We hear in that passage from Revelation this morning of a kind of renovation, in the description of the new Jerusalem. Jerusalem has been reborn, has been made new, and is descending from heaven like a bride adorned for her husband. The old, faithless city has been redeemed and made new. I must say that when I hear that passage I am reminded of an old joke by James Thurber, one of his famous cartoons, in which the caption was, “She’s always living in the past. Now she wants to get a divorce in the Virgin Islands.” But with God all things are possible. The faithless city Jerusalem is made new, is restored to her status of innocence, and clothed afresh with her bridal gown to welcome her husband, Christ himself. With God, newness can always come, even when things have fallen so very low.

As I say, sometimes it is not a new thing itself, but something that has been made new, something restored, or in the case of the book, republished. Even the resurrection itself partakes of this quality of old being made new. For it was the body that suffered and died that rose from the grave, given new life, still bearing the marks of the spear and the nails.

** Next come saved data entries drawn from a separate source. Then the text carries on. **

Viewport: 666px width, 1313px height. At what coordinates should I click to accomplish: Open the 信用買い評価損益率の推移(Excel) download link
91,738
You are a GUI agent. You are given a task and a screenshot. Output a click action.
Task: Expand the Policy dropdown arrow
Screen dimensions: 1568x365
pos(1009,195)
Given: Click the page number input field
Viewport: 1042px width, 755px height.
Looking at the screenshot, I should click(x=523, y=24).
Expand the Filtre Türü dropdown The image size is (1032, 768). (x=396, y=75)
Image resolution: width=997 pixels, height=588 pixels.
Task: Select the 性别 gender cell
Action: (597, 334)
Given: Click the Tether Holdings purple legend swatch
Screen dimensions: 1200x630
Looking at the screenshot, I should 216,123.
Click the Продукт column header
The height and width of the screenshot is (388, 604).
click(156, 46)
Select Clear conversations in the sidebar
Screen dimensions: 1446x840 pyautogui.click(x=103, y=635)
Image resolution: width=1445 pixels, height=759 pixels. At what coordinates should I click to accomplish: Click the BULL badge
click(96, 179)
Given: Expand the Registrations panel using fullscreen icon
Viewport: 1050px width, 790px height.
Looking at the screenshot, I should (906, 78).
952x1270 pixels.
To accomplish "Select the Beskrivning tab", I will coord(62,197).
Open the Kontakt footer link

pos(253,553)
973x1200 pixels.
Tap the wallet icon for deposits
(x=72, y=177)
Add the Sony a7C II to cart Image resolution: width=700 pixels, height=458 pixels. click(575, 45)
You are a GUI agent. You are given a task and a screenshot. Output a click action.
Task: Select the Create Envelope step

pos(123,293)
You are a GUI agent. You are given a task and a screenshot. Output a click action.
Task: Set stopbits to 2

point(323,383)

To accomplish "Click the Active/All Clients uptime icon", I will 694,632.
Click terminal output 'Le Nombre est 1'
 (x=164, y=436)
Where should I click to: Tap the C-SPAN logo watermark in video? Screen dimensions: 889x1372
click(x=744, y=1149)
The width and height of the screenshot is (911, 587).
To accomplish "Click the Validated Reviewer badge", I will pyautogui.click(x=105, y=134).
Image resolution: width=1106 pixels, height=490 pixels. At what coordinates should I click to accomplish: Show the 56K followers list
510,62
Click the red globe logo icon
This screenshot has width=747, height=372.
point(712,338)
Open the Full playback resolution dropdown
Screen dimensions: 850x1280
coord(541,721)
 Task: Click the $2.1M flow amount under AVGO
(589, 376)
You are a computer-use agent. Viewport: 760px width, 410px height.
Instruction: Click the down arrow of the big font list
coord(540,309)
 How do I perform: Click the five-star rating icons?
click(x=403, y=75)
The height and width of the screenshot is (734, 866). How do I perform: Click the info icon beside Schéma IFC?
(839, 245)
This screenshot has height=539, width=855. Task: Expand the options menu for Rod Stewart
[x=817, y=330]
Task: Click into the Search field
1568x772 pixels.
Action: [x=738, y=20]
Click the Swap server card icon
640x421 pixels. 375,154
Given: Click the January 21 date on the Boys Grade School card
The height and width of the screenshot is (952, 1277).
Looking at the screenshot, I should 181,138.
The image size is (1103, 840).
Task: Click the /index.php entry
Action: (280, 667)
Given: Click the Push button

I am reminded — thinking of books — of the epitaph that Benjamin Franklin wrote for himself when he was young (although I’m sad to say this is not the one that actually appears on his grave). His youthful idea of what his epitaph should be reads:

The body of B. Franklin, Printer, like the Cover of an old Book — its Contents torn out and stripped of its Lettering and Gilding — lies here, food for worms. But the Work shall not be lost; for it will — as he believed — appear once more in a new and more elegant Edition revised and corrected by the Author.

(A little long for a tombstone!) That is the sense in which this new commandment is new —it is a command newly issued. And don’t we need to be reminded of that commandment to love one another over and over again. It needs to be made new every day, repeated so that we can take it into our hearts. It needs to be repeated just as Peter needed to be told three times to care for the flock and later to be told not to call profane what God has declared clean.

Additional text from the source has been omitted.